WORK REQUEST — Please state how many lines of the records hold the string "notas", giving nothing but the number.

[Saved entries]
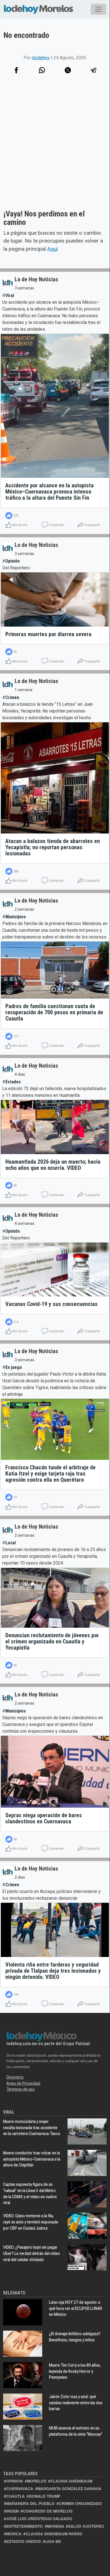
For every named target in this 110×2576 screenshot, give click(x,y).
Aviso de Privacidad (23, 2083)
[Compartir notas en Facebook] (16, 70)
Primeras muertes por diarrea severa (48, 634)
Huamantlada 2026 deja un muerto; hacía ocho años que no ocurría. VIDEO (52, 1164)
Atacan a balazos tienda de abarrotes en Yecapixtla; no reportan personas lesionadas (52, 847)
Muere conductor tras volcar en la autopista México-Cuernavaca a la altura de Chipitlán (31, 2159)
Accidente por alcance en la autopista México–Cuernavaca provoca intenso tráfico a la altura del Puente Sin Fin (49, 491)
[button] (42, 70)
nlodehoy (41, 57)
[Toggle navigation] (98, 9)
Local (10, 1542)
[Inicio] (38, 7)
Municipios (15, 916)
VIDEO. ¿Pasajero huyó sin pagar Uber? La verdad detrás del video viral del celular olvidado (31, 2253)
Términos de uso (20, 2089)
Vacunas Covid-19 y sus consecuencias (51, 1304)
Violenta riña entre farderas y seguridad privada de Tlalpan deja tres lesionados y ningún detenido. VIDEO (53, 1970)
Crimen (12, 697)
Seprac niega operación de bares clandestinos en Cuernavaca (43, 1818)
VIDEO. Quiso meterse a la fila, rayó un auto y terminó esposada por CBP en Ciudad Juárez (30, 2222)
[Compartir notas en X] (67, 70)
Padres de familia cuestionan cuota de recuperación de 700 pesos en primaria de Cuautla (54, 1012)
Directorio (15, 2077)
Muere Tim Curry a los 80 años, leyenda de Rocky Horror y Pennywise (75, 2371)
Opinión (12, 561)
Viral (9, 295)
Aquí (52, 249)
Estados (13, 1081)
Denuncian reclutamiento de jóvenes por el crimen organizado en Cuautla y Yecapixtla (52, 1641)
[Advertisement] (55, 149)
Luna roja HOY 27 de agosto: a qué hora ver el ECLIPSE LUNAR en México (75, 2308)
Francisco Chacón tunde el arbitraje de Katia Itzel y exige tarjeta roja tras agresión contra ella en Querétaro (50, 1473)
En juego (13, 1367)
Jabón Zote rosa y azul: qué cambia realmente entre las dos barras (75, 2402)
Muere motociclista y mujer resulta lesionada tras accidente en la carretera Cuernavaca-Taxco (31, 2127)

YOUR SOLUTION — 2